Your task: Every line below that holds the string "profile" should be copied out.

Records for the exercise:
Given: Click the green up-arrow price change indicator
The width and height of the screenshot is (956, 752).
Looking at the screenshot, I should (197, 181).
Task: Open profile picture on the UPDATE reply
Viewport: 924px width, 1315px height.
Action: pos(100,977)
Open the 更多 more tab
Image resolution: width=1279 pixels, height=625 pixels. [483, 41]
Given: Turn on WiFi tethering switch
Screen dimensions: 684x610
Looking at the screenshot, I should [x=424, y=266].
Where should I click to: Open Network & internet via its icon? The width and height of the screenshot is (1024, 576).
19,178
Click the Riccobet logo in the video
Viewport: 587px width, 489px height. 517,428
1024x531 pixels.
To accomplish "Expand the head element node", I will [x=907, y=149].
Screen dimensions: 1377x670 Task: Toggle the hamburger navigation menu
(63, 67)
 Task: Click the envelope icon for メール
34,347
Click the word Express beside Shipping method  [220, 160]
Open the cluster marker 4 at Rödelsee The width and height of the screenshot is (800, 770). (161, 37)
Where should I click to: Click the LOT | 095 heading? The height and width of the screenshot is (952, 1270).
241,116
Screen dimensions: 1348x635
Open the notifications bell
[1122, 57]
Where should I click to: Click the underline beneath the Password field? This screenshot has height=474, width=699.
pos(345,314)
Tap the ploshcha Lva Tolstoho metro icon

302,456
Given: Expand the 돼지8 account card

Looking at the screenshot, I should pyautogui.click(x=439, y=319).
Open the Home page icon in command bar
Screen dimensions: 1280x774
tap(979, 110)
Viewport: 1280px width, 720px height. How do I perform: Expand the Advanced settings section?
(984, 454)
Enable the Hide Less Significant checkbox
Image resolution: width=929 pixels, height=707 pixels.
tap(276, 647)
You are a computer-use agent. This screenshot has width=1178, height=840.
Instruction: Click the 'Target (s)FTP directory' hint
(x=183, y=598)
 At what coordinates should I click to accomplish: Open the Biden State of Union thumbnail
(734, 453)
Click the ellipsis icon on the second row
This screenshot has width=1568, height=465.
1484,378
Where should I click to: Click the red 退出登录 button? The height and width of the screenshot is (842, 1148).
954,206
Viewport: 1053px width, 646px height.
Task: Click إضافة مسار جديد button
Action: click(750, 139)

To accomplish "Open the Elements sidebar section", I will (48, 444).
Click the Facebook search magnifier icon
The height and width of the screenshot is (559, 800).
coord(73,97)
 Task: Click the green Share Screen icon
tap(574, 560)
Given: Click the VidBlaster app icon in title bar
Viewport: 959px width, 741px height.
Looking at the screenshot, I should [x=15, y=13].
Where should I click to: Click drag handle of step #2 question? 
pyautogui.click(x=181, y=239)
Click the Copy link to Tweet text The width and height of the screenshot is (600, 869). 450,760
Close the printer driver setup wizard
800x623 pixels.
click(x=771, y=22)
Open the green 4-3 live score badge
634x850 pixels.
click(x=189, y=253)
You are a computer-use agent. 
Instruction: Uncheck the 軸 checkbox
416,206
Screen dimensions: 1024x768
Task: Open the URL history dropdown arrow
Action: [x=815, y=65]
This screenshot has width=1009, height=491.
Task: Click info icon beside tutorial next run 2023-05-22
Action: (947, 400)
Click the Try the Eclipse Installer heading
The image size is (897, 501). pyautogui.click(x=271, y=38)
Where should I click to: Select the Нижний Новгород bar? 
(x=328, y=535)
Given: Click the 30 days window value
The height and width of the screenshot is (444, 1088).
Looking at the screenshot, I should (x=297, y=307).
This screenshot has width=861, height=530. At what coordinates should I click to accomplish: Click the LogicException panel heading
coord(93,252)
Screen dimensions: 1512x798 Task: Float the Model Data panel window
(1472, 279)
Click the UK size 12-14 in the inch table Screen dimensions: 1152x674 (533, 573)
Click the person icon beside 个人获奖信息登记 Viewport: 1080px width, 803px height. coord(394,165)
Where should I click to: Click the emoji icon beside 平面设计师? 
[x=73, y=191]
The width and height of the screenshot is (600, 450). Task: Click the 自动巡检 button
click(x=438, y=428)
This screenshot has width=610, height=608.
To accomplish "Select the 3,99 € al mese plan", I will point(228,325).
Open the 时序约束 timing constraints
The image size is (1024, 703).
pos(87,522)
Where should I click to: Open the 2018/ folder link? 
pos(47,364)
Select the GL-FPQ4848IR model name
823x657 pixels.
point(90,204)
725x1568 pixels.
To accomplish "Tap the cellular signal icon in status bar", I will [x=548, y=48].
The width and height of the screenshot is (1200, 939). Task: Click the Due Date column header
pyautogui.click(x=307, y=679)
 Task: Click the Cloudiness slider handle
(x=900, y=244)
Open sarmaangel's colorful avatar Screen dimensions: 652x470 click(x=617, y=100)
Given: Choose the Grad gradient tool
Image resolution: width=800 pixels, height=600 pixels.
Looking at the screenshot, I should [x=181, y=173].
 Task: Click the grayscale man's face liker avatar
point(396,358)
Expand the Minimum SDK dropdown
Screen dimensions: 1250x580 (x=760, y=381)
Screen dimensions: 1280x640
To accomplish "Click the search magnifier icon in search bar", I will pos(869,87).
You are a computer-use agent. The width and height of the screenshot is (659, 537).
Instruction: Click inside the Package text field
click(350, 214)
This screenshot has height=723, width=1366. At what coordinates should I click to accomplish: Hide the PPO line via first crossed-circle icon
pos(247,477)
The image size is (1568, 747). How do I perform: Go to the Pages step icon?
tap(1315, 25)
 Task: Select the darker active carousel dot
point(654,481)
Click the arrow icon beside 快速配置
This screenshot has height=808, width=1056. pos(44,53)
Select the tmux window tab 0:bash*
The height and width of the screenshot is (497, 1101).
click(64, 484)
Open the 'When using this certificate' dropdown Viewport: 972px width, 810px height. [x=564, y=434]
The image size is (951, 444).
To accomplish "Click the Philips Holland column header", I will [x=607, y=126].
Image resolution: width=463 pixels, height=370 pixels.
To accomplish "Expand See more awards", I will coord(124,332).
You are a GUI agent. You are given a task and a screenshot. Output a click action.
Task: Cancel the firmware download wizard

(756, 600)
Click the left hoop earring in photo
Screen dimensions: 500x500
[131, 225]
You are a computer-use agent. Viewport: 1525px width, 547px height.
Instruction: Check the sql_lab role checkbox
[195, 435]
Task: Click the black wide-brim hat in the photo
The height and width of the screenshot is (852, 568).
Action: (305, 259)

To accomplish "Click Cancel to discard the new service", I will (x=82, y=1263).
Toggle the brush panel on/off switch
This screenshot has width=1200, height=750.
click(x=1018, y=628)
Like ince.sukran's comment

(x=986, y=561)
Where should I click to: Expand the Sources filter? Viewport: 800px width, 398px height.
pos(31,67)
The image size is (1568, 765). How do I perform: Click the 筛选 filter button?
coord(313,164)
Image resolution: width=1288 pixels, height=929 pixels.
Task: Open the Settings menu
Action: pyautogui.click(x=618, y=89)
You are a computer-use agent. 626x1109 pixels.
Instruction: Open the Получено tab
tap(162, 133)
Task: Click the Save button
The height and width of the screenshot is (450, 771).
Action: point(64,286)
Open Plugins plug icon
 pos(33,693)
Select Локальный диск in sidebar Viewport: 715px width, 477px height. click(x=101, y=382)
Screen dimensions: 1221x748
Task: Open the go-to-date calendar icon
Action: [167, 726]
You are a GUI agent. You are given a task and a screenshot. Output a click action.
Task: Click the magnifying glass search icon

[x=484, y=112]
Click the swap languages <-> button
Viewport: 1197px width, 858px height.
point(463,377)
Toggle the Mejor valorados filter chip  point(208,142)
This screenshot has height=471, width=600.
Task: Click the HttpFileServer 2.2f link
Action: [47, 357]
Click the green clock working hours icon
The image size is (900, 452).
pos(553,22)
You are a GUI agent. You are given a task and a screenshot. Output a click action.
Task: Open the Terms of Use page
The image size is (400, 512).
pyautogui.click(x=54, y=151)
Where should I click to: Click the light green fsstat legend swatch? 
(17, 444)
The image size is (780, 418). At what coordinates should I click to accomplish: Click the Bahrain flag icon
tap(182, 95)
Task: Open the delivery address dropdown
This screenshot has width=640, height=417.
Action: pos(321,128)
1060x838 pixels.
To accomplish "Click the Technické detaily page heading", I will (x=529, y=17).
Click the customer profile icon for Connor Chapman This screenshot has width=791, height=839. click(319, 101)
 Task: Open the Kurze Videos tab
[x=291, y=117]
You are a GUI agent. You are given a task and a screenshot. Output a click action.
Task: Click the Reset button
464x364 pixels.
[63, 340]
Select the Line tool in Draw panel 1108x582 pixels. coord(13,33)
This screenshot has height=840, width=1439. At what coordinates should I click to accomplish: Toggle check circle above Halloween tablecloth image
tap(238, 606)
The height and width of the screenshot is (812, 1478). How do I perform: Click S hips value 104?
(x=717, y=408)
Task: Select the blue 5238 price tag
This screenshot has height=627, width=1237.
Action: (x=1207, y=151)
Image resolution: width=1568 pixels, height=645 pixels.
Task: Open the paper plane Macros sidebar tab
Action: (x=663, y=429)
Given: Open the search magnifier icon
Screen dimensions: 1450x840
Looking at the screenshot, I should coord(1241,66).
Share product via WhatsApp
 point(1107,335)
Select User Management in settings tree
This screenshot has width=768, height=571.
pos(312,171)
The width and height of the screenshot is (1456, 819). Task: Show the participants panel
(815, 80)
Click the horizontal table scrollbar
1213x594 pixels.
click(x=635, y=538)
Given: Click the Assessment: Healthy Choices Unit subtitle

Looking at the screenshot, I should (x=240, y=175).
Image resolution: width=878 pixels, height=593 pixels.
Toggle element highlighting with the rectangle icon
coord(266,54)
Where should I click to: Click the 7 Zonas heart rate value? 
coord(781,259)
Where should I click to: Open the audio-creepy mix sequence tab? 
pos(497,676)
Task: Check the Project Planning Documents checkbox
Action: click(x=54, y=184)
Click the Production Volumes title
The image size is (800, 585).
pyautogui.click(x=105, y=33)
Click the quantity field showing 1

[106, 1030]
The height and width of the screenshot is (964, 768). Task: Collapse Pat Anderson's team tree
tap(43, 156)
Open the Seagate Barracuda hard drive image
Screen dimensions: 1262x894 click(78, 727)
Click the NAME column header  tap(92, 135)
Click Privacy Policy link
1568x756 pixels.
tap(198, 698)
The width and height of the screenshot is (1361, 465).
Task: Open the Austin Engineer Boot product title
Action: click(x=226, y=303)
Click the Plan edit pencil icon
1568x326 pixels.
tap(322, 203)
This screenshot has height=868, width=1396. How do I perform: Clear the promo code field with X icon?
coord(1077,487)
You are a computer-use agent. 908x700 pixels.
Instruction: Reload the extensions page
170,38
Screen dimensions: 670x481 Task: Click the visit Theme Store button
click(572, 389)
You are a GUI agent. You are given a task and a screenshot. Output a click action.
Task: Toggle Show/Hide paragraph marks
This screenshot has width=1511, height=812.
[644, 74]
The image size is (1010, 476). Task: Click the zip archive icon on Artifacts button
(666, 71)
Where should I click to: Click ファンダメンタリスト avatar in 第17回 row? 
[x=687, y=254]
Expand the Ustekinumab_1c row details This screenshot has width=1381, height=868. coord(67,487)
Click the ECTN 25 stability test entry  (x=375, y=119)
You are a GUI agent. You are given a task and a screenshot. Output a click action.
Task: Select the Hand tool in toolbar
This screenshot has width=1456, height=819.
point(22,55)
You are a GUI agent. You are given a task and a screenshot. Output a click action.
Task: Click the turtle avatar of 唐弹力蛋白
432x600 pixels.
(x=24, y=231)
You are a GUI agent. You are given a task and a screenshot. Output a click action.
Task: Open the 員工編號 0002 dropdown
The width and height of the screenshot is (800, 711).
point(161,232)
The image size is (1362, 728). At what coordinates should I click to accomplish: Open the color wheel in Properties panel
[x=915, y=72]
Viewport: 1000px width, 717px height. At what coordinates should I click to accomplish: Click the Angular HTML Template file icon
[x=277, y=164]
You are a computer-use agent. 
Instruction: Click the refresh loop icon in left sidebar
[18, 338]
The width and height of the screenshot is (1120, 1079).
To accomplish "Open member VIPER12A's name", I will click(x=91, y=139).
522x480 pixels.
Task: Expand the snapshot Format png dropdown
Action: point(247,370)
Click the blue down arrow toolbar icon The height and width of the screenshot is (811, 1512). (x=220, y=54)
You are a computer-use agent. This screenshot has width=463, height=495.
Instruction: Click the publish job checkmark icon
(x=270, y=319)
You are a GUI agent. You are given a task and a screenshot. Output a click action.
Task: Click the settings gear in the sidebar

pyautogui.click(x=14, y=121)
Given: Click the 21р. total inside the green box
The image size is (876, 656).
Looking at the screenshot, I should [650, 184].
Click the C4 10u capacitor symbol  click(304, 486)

Written response:
Task: Open profile picture on the UPDATE reply
Click the customer profile icon for Connor Chapman This screenshot has width=791, height=839. click(319, 101)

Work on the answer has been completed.